WASHINGTON — Former U.S. Ukraine Ambassador Marie Yovanovitch provided chilling detail in Trump impeachment hearings Friday of the “big threat” she felt upon suddenly being ousted from her post and learning President Donald Trump had denounced her in his July phone call with Ukraine’s president. In that call, Trump assailed her as “bad news” and said she was “going to go through some things.”

In an extraordinary moment, even in an administration filled with them, Trump himself went after her again as she spoke, tweeting from the White House that everywhere she served had “turned bad.” He emphasized that as president he had the “absolute right” to appoint his own ambassadors.

Rather than distract from the career diplomat’s somber but powerful testimony, his interference was seen by Democrats as yet more evidence against him in the probe.

“It’s very intimidating,” Yovanovitch said when Trump’s new tweet was shown on a screen in the hearing room. “I can’t speak to what the president is trying to do, but I think the effect is to be intimidated.”

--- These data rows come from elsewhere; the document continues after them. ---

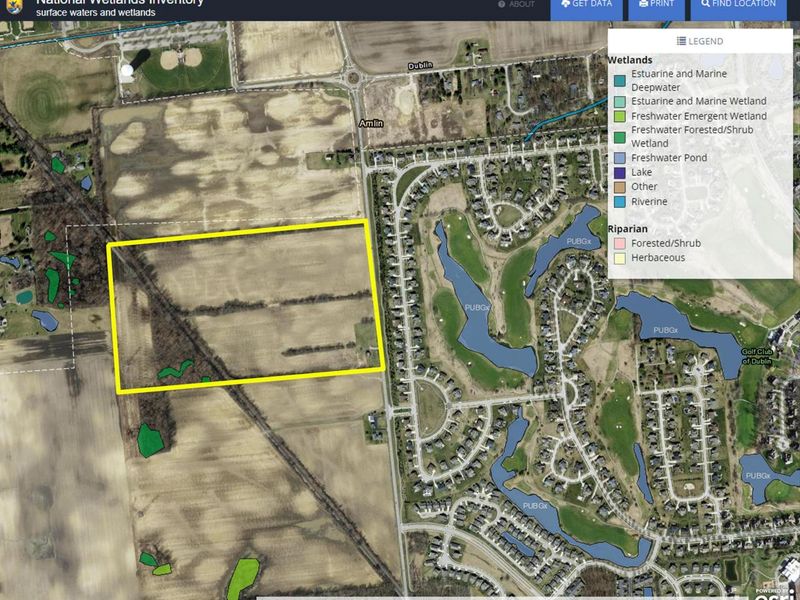Click the Riverine swatch in the legend
Image resolution: width=800 pixels, height=600 pixels.
coord(619,201)
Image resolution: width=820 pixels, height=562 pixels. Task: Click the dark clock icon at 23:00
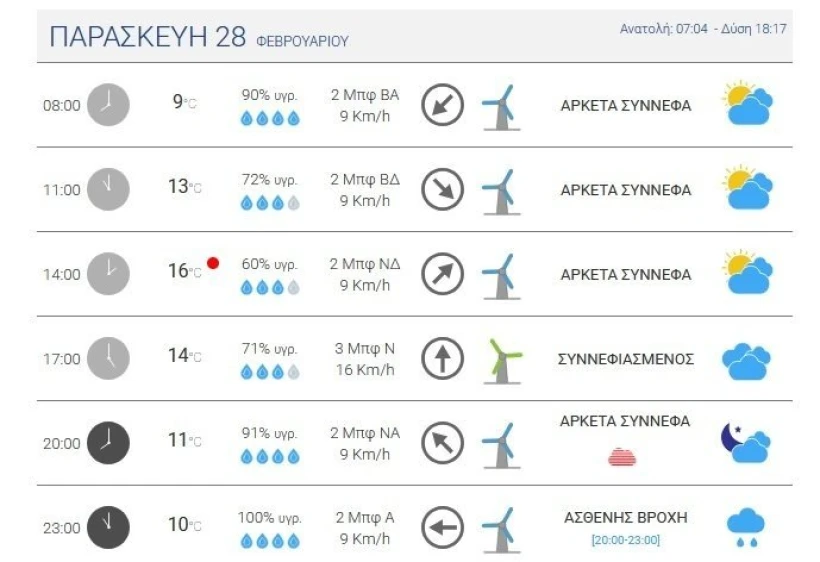click(108, 527)
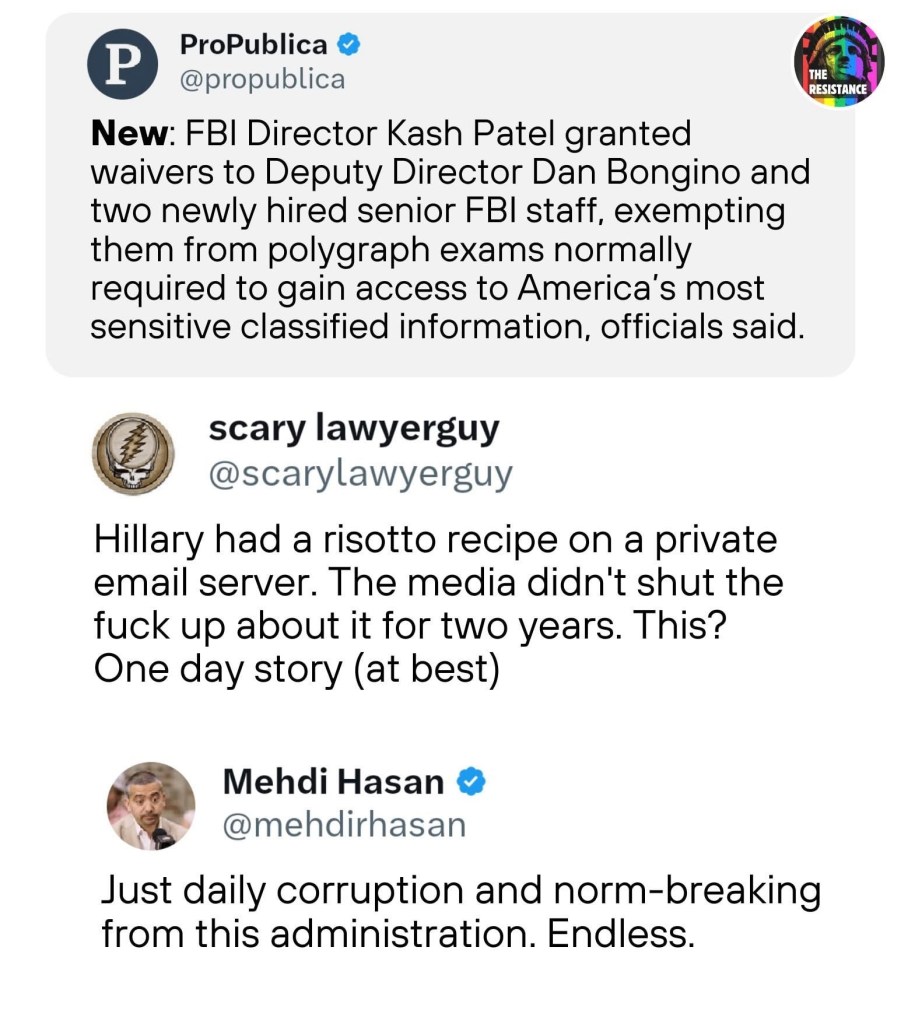Click 'One day story (at best)' line

click(x=295, y=669)
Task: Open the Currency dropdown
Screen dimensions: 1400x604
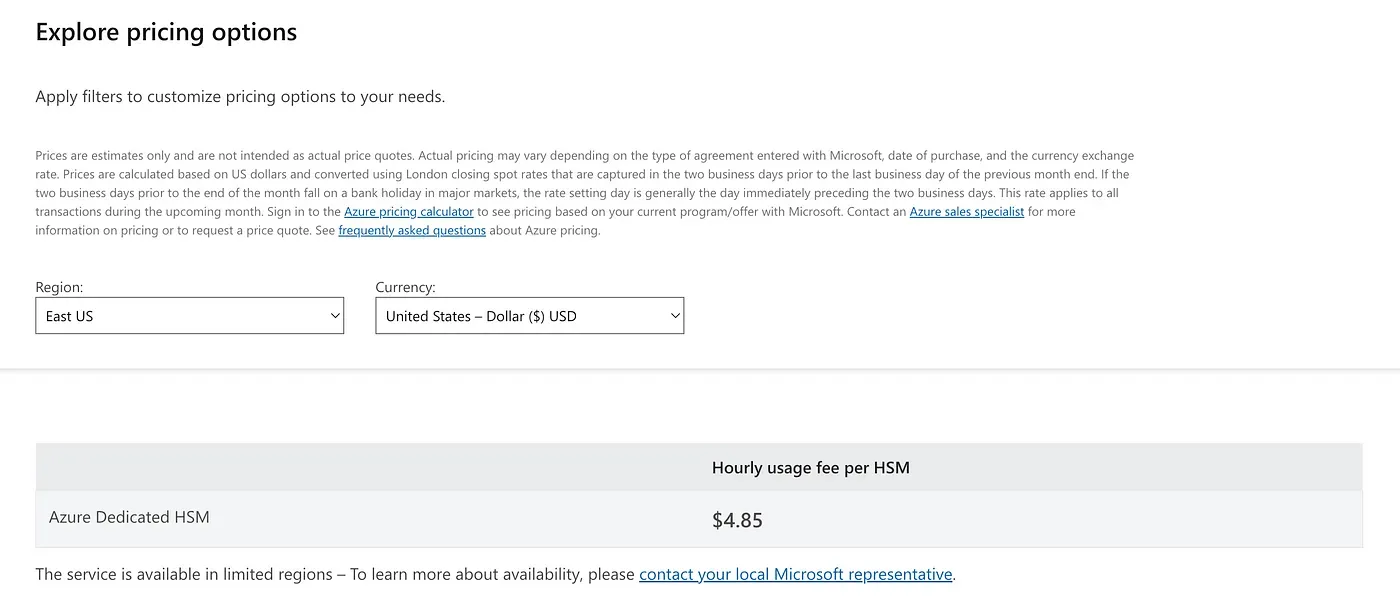Action: (x=529, y=315)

Democrats strongly agreed.

“I want you to know that some of us here take witness intimidation very, very seriously,” said Rep. Adam Schiff, Intelligence Committee chairman who displayed Trump’s attack.

Yovanovitch described a “smear campaign” against her by Trump’s personal lawyer, Rudy Giuliani, and others, including the president’s son, Donald Trump Jr., before her firing.

She told the lawmakers her sudden removal had played into the hands of “shady interests the world over” with dangerous intentions toward the United States.

She recalled that as she had read the White House’s rough transcript of Trump’s conversation with Ukrainian President Volodymyr Zelenskiy, another person said, “The color drained from my face.”

She said quietly, “Even now words fail me.”

Her removal is one of several events at the center of the impeachment effort.

“These events should concern everyone in this room,” the diplomat testified in opening remarks. “Shady interests the world over have learned how little it takes to remove an American ambassador who does not give them what they want.”

The daughter of immigrants who fled the former Soviet Union and Nazi German, she described a 33-year career, including three tours as an ambassador to some of the world’s tougher postings, before arriving in Ukraine in 2016. She was forced out in May 2019.

She denied the accusations against her, including that she favored Democrat Hillary Clinton over Trump in the 2016 election and that she circulated a “Do Not Prosecute” list to former top prosecutor in Ukraine, Sergiy Lutsenko, which she called a “fabrication.”

Schiff, the Democratic chairman of the panel, opened the day’s hearing saying she was “too tough on corruption for some, and her principled stance made her enemies.”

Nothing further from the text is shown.